Once you reach the line that holds "Sítě na rostliny (51, 524)" in the listing below, output it and every line after it through the line that holds "Royal Blue Green (95, 524)", word for word.

Records provided →
—————
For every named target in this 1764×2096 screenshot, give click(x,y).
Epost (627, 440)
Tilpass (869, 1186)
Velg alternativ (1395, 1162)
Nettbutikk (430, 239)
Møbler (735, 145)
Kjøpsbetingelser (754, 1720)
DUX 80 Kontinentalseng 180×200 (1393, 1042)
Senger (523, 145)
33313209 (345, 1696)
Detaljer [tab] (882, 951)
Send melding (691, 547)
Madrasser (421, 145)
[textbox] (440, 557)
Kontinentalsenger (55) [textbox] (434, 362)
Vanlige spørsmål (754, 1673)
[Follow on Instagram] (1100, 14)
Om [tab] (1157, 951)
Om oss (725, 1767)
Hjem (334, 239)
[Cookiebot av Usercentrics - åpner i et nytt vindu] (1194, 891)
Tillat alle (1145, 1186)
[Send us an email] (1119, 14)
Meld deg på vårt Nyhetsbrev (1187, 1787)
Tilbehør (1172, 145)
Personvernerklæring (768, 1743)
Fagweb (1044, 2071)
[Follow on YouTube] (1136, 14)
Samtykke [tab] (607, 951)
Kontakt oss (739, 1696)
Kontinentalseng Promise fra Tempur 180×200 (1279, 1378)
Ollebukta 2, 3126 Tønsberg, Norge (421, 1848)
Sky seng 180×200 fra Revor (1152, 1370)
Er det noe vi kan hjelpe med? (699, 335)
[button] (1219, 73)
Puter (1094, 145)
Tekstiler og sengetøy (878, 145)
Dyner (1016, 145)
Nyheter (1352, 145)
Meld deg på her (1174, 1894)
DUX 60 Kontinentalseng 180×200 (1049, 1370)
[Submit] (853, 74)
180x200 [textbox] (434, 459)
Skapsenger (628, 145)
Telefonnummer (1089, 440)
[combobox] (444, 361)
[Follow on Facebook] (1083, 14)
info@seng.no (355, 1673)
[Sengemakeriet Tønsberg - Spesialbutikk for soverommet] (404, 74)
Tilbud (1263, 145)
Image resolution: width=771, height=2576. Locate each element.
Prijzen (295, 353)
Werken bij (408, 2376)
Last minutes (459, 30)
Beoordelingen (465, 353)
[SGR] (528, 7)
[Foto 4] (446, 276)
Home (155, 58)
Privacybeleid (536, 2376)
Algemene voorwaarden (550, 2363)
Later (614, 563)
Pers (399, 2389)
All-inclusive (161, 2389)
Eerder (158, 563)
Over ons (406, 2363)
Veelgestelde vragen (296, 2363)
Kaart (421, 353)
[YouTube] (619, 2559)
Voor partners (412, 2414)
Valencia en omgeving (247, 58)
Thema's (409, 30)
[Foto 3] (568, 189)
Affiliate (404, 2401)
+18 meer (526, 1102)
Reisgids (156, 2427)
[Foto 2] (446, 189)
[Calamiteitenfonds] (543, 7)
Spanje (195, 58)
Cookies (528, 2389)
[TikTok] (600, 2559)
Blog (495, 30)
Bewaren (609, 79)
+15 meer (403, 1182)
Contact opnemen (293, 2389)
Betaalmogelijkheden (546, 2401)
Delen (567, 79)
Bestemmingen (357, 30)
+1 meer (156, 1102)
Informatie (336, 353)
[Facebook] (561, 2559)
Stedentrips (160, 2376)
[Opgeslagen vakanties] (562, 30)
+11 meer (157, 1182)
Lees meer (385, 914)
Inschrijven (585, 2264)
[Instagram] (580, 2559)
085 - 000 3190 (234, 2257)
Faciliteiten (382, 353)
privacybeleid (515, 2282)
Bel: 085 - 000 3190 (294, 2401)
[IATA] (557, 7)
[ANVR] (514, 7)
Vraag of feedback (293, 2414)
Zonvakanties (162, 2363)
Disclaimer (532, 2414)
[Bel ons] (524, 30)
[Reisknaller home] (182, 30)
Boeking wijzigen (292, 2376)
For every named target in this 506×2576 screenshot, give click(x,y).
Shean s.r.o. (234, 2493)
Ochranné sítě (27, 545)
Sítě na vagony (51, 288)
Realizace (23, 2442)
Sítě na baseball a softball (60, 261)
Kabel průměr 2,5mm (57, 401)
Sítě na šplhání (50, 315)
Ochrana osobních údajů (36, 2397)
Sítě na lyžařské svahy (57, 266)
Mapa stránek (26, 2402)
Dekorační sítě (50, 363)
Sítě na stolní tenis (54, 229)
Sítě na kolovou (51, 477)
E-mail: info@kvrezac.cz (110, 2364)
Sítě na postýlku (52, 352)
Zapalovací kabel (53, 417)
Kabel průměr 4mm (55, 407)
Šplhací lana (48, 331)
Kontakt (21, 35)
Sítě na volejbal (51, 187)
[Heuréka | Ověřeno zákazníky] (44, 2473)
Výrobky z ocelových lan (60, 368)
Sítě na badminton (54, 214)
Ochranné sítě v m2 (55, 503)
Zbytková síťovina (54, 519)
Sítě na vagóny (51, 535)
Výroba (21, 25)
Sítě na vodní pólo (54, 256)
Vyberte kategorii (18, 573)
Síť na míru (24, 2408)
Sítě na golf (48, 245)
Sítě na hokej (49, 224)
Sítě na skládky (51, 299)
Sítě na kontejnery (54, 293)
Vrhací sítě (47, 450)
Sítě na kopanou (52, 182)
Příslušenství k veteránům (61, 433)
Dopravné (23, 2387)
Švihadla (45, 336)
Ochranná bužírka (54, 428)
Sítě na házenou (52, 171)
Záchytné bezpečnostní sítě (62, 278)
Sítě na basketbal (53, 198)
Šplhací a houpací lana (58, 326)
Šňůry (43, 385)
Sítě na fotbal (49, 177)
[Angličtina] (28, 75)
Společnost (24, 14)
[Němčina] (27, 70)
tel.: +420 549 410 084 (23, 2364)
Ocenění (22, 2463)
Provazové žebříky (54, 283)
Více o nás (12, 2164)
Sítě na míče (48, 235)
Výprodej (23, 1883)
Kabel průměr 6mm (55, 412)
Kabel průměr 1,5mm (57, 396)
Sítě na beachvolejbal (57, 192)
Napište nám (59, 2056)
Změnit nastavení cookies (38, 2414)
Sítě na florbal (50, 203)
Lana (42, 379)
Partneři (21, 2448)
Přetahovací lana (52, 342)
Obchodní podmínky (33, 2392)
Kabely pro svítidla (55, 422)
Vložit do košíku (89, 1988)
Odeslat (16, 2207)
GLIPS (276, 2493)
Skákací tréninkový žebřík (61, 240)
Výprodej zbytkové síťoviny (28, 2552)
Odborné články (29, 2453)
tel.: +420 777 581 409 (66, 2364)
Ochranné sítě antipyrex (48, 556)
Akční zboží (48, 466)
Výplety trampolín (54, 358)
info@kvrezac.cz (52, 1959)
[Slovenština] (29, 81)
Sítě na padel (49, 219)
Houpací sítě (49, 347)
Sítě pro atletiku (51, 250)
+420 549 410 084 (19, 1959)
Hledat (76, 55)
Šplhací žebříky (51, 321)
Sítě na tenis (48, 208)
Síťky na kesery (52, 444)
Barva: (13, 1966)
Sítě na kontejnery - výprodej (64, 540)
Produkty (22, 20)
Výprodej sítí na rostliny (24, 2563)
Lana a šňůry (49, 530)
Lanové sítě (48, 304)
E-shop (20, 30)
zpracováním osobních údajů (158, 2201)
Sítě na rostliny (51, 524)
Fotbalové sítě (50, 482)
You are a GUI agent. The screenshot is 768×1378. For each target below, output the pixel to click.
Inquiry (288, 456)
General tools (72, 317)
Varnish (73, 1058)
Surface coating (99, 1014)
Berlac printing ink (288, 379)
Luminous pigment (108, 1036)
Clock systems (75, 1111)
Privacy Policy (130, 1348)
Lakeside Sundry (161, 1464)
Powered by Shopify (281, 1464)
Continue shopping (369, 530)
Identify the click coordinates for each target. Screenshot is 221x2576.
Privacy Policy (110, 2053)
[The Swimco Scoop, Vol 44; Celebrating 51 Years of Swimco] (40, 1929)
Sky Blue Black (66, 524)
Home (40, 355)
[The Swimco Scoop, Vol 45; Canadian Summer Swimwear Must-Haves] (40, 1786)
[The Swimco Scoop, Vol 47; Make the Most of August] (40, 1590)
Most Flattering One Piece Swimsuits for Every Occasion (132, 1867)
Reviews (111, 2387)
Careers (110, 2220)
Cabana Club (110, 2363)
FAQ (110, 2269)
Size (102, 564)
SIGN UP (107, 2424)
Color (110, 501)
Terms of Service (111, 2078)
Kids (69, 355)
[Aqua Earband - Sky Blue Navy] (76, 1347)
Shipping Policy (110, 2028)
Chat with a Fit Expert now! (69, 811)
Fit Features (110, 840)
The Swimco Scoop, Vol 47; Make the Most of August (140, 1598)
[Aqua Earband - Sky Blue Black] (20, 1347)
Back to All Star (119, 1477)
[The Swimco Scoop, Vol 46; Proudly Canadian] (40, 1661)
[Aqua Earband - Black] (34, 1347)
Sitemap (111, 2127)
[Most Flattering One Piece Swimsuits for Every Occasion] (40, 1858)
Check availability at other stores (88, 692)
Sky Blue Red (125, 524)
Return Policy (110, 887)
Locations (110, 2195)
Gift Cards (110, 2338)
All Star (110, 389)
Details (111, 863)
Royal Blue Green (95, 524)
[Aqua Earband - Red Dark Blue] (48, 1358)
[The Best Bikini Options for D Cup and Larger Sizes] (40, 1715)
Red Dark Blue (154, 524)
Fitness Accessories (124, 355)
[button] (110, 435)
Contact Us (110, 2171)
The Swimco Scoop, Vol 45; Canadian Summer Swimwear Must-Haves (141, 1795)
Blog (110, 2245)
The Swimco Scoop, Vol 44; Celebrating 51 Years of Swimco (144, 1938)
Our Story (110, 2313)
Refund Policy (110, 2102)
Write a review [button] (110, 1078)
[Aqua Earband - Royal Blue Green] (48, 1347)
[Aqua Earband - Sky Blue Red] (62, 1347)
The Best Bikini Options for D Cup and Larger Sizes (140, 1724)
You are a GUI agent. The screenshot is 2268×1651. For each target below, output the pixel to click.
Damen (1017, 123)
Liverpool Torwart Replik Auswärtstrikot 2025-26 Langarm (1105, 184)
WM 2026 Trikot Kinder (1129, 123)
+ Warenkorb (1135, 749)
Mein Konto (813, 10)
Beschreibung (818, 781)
—————
Your solution →
Sítě na rostliny (51, 524)
Fotbalové sítě (50, 482)
You are a GUI agent. The screenshot is 768×1378. For each target below, output the pixel to click.
Inquiry (288, 456)
General tools (72, 317)
Varnish (73, 1058)
Surface coating (99, 1014)
Berlac printing ink (288, 379)
Luminous pigment (108, 1036)
Clock systems (75, 1111)
Privacy Policy (130, 1348)
Lakeside Sundry (161, 1464)
Powered by Shopify (281, 1464)
Continue shopping (369, 530)
Identify the click coordinates for each target. Screenshot is 221x2576.
Privacy Policy (110, 2053)
[The Swimco Scoop, Vol 44; Celebrating 51 Years of Swimco] (40, 1929)
Sky Blue Black (66, 524)
Home (40, 355)
[The Swimco Scoop, Vol 45; Canadian Summer Swimwear Must-Haves] (40, 1786)
[The Swimco Scoop, Vol 47; Make the Most of August] (40, 1590)
Most Flattering One Piece Swimsuits for Every Occasion (132, 1867)
Reviews (111, 2387)
Careers (110, 2220)
Cabana Club (110, 2363)
FAQ (110, 2269)
Size (102, 564)
SIGN UP (107, 2424)
Color (110, 501)
Terms of Service (111, 2078)
Kids (69, 355)
[Aqua Earband - Sky Blue Navy] (76, 1347)
Shipping Policy (110, 2028)
Chat with a Fit Expert now! (69, 811)
Fit Features (110, 840)
The Swimco Scoop, Vol 47; Make the Most of August (140, 1598)
[Aqua Earband - Sky Blue Black] (20, 1347)
Back to All Star (119, 1477)
[The Swimco Scoop, Vol 46; Proudly Canadian] (40, 1661)
[Aqua Earband - Black] (34, 1347)
Sitemap (111, 2127)
[Most Flattering One Piece Swimsuits for Every Occasion] (40, 1858)
Check availability at other stores (88, 692)
Sky Blue Red (125, 524)
Return Policy (110, 887)
Locations (110, 2195)
Gift Cards (110, 2338)
All Star (110, 389)
Details (111, 863)
Royal Blue Green (95, 524)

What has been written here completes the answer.